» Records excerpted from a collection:
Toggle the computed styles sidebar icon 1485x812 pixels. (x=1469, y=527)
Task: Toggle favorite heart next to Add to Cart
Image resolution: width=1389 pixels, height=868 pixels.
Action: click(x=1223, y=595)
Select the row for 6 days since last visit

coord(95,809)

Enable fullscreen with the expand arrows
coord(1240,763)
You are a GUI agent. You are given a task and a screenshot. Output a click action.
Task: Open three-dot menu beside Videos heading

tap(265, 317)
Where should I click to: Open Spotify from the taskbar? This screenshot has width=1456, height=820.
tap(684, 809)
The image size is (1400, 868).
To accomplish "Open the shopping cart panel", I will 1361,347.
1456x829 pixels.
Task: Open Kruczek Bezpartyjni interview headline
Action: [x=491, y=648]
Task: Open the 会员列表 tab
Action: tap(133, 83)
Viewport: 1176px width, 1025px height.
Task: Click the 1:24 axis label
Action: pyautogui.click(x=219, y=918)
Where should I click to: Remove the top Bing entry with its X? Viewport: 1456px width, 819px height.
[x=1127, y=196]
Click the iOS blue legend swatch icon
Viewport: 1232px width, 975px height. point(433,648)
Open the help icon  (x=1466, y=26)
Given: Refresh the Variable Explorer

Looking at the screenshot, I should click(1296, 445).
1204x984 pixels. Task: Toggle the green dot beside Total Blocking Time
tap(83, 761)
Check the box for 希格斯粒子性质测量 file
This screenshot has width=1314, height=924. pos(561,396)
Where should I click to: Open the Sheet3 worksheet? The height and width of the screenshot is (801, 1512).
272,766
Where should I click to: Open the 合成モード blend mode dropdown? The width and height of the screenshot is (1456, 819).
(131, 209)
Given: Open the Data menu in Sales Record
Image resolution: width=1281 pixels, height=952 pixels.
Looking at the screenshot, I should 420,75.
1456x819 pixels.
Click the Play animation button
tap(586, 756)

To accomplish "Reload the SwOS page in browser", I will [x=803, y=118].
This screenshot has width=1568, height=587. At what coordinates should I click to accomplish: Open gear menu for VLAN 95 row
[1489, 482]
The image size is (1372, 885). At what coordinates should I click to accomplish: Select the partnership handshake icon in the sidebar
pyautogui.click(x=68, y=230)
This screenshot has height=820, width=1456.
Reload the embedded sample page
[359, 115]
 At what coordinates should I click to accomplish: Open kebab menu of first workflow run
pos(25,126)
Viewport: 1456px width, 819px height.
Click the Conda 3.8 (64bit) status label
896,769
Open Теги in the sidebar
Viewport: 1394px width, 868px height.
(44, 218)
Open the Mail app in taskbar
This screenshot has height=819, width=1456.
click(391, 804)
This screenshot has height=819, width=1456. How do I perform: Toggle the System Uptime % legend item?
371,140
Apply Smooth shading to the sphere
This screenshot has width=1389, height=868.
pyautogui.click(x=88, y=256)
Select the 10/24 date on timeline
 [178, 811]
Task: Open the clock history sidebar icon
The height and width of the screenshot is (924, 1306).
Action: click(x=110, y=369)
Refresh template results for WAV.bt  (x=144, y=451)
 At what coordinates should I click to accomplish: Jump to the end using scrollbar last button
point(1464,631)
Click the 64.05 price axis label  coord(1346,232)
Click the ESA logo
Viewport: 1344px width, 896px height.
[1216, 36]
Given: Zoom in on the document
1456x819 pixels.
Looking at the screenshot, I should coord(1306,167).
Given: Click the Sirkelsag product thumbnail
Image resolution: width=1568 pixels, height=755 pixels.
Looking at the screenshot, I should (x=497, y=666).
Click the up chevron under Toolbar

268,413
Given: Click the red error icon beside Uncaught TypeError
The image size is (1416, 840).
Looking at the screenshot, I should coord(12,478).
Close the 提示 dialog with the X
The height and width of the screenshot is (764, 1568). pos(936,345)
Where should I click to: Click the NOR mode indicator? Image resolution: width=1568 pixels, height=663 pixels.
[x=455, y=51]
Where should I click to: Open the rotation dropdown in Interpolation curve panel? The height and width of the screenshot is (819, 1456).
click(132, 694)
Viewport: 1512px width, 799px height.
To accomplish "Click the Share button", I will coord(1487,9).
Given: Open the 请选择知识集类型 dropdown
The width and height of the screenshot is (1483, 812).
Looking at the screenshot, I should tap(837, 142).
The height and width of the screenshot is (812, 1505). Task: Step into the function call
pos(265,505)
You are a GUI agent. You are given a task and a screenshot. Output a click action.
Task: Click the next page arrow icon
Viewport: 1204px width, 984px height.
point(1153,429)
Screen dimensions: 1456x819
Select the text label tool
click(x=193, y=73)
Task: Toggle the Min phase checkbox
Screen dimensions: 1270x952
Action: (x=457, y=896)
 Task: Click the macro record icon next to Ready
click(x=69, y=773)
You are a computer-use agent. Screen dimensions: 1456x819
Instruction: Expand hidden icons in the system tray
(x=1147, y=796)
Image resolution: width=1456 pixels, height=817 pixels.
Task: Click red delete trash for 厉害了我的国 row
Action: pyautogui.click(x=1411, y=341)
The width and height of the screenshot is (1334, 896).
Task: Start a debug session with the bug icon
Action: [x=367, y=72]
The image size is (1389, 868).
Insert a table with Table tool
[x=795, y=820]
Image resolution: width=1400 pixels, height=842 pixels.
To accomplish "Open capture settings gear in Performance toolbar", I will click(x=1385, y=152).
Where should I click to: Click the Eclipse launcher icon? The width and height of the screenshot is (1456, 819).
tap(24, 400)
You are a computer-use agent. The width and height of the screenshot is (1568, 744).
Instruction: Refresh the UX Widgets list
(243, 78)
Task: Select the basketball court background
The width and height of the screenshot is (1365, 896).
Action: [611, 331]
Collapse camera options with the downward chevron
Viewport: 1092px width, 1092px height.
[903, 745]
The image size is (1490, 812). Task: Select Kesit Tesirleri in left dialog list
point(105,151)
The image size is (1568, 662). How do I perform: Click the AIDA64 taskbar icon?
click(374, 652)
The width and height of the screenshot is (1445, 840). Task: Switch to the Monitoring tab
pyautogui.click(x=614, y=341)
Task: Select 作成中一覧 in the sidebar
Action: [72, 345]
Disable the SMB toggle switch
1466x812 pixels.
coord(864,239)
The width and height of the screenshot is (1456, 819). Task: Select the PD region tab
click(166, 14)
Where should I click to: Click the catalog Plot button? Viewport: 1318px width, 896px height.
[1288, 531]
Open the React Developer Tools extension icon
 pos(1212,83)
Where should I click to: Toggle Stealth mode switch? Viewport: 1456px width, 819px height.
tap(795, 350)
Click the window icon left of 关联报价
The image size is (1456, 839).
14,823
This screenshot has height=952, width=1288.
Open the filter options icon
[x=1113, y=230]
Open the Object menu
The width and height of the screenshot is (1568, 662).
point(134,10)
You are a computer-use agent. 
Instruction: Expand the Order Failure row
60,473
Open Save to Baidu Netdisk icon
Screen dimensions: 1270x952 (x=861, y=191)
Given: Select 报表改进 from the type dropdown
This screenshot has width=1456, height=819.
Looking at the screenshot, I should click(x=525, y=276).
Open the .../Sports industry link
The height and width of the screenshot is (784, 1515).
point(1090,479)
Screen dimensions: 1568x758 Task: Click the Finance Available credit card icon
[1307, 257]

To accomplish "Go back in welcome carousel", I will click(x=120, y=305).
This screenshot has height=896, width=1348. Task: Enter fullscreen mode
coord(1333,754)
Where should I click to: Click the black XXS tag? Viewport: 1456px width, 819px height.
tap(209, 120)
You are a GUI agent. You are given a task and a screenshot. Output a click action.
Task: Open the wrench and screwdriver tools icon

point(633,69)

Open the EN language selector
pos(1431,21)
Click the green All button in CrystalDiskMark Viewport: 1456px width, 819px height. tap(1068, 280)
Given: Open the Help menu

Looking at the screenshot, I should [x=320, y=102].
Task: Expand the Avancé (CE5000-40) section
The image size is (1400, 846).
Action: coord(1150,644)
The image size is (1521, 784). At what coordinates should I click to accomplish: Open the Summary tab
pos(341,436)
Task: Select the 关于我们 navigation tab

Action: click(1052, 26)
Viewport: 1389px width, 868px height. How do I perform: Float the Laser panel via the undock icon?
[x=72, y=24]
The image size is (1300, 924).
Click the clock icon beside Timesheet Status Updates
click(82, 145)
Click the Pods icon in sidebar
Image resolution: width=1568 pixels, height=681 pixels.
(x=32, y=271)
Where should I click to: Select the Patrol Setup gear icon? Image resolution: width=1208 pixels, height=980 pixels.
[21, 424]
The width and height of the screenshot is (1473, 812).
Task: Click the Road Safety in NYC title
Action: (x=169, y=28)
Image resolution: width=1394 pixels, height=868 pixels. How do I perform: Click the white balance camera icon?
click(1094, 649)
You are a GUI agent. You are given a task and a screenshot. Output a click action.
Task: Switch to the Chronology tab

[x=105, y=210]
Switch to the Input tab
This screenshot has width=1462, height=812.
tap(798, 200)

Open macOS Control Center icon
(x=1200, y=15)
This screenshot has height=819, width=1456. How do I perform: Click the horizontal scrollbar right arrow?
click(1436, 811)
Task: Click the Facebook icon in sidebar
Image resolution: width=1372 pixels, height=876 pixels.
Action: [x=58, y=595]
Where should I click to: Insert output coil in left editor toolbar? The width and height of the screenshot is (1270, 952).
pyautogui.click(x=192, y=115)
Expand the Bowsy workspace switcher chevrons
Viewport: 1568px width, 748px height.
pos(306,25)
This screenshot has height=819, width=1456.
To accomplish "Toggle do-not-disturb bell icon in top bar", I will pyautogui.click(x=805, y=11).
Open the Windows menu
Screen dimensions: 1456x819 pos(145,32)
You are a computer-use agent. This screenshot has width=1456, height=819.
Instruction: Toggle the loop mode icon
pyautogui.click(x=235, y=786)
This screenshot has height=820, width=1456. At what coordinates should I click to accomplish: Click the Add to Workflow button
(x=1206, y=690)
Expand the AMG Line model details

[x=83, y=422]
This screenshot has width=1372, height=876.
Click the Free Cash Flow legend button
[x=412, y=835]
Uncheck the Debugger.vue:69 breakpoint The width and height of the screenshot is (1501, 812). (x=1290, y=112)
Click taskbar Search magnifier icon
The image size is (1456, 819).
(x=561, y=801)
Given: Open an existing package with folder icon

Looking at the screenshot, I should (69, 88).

» The task: Quote the data above from the line containing "Open the help icon" to the line containing "Given: Open the Data menu in Sales Record", inclusive, and stop.

» Answer to the exercise:
Open the help icon  (x=1466, y=26)
Given: Refresh the Variable Explorer

Looking at the screenshot, I should click(1296, 445).
1204x984 pixels. Task: Toggle the green dot beside Total Blocking Time
tap(83, 761)
Check the box for 希格斯粒子性质测量 file
This screenshot has width=1314, height=924. pos(561,396)
Where should I click to: Open the Sheet3 worksheet? The height and width of the screenshot is (801, 1512).
272,766
Where should I click to: Open the 合成モード blend mode dropdown? The width and height of the screenshot is (1456, 819).
(131, 209)
Given: Open the Data menu in Sales Record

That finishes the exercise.